Earlier today, Politico reported that House Speaker Paul Ryan (R-OH) appears to be attempting to repackage cuts to Medicaid, food assistance, and affordable housing as “workforce development.” If it were a sincere effort, the idea of offering more workforce development would make sense: It’s good for workers, and it’s actually a popular idea (Ryan himself has acknowledged that openly calling for Medicaid cuts was “not a great buzz phrase.”)  However, it seems that this is the latest rebrand of the same old proposals to slash essential benefits for struggling families that Ryan has touted for years.

It’s especially insincere, given the Trump administration’s proposal to gut existing workforce development programs. Its 2018 budget cut funding for the Workforce Innovation and Opportunity Act by 43 percent, which would cause 571,000 workers to lose job training and job search assistance. President Trump is also in the process of advancing an apprenticeship proposal that would lead to a proliferation of low-quality programs that don’t offer job-relevant skills or decent wages.

For his part, Ryan seems to be confused about what workforce development actually entails. He told his caucus last night that it needs to “focus on closing the skills gap” by training unemployed workers to take currently open jobs. This incorrectly assumes that a lack of skills is the only thing that’s keeping workers out of the labor market—it’s possible that workers are struggling to find good jobs that pay decent wages. Indeed, 2017 saw the slowest job growth since 2010, and the weakest wage growth in 4 years. Trump and congressional Republicans have also fought to make work worse by advancing policies to weaken workplace protections, make it harder for workers to collectively bargain, make it easier for employers to steal wages from tipped employees, and make it easier for employers to discriminate against workers.

If Speaker Ryan and congressional Republicans truly cared about helping people transition into the labor market, they would support policies like raising the federal minimum wage, strengthening collective bargaining rights, and advancing policies like paid leave and universal child care, which actually help improve the quality of work.

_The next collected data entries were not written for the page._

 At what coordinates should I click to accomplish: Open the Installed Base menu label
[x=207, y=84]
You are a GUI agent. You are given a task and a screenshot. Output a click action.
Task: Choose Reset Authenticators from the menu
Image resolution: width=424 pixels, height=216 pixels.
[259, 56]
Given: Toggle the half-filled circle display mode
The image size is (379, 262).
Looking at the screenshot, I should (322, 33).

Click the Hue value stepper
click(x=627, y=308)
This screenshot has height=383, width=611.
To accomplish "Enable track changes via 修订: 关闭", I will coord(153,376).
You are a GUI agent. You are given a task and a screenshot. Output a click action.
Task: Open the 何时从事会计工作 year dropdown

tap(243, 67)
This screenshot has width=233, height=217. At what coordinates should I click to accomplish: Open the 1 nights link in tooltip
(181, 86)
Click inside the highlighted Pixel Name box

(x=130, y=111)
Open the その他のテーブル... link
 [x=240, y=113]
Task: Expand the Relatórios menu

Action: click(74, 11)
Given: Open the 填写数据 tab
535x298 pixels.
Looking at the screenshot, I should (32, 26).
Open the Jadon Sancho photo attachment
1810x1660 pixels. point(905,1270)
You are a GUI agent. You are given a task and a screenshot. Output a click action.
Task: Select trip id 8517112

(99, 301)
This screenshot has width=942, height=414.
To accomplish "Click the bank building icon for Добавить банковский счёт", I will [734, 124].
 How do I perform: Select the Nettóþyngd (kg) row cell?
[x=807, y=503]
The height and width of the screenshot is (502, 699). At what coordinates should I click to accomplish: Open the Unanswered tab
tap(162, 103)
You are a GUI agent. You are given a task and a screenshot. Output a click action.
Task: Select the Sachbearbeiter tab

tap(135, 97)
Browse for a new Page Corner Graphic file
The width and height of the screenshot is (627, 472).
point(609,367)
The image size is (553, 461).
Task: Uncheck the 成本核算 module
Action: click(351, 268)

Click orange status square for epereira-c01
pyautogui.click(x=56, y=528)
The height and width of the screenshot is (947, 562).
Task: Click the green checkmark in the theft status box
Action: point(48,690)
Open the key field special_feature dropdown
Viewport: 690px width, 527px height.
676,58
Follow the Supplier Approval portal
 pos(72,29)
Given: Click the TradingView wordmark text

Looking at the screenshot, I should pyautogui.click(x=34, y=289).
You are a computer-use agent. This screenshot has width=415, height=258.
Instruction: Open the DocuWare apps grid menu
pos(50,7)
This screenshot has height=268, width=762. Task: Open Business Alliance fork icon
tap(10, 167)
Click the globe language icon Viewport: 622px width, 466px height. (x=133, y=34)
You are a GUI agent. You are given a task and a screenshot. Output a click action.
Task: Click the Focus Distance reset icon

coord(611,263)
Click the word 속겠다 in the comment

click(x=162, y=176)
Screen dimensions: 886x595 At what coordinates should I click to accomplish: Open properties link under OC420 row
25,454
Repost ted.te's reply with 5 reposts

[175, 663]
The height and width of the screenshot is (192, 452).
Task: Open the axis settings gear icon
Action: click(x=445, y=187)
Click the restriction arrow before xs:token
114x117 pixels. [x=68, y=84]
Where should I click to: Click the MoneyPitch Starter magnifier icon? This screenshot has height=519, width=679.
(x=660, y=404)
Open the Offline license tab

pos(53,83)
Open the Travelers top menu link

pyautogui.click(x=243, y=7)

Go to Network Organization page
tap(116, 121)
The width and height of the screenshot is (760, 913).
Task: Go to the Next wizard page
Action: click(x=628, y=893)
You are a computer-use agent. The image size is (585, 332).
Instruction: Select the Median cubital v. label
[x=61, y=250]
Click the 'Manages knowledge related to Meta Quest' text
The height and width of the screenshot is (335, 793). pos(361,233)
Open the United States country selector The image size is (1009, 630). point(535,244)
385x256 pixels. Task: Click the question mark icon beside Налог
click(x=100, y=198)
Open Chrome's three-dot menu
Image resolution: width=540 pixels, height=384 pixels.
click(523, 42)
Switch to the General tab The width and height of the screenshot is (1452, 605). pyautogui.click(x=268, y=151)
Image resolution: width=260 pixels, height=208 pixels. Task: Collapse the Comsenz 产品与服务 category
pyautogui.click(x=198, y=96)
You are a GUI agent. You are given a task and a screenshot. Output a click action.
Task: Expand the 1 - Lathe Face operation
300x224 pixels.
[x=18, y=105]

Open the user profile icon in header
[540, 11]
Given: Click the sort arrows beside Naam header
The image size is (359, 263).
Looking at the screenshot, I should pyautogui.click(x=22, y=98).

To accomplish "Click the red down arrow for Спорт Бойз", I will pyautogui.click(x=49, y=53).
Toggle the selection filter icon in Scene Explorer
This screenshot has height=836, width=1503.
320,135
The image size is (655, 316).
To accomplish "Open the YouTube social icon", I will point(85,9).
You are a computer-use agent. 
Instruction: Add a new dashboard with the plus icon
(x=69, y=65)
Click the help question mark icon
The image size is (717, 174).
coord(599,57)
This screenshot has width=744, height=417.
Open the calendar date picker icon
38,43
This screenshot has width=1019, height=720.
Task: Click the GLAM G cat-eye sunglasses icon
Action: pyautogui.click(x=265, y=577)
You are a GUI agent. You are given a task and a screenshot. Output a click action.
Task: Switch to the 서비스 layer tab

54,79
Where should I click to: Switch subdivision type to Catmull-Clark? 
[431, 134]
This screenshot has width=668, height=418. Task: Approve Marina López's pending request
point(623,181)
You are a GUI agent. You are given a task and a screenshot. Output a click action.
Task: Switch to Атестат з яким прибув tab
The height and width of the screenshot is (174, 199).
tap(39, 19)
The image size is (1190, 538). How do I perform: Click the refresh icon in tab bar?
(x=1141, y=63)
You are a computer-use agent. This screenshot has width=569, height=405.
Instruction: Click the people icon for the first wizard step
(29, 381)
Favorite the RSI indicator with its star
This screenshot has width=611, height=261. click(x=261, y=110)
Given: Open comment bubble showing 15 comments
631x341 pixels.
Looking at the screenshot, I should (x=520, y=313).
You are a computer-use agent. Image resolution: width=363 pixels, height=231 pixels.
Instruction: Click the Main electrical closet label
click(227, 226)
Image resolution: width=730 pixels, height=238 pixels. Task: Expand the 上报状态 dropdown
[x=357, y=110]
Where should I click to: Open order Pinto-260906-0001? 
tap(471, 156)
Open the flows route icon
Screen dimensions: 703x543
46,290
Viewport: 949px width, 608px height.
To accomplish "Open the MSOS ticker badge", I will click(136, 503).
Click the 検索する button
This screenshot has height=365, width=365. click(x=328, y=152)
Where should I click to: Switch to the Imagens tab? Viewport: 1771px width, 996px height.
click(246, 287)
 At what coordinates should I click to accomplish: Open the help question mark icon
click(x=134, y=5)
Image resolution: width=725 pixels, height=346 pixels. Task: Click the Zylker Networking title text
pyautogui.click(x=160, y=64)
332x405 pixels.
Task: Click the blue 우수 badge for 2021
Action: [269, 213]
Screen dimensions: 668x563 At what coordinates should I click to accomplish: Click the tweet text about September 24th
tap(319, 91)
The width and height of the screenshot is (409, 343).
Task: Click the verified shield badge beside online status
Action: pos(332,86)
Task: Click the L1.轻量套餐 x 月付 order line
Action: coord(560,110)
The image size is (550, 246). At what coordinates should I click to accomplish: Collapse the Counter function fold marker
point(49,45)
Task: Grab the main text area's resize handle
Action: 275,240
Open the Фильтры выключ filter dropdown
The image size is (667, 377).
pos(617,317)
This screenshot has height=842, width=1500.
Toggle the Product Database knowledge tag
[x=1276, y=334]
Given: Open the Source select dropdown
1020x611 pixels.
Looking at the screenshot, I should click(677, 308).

This is the latest rebrand of the same old proposals

Instead, participants at the GOP retreat where Ryan initially floated this idea reported that his proposal would impose work requirements on Medicaid recipients – of whom more than 7 in 10 are caregivers or in school. The move would put at least 6.3 million people at risk of losing their health care outright, and force others into low-quality, low-paying jobs that are more harmful than helpful.

Ultimately, this workforce development push, like welfare reform before it, is about kicking struggling workers while they’re down, and taking away essential benefits from families when they need them most. And while Ryan may have ditched the racially-coded welfare rhetoric for now, his policies are still ripped right from Trump’s divisive handbook.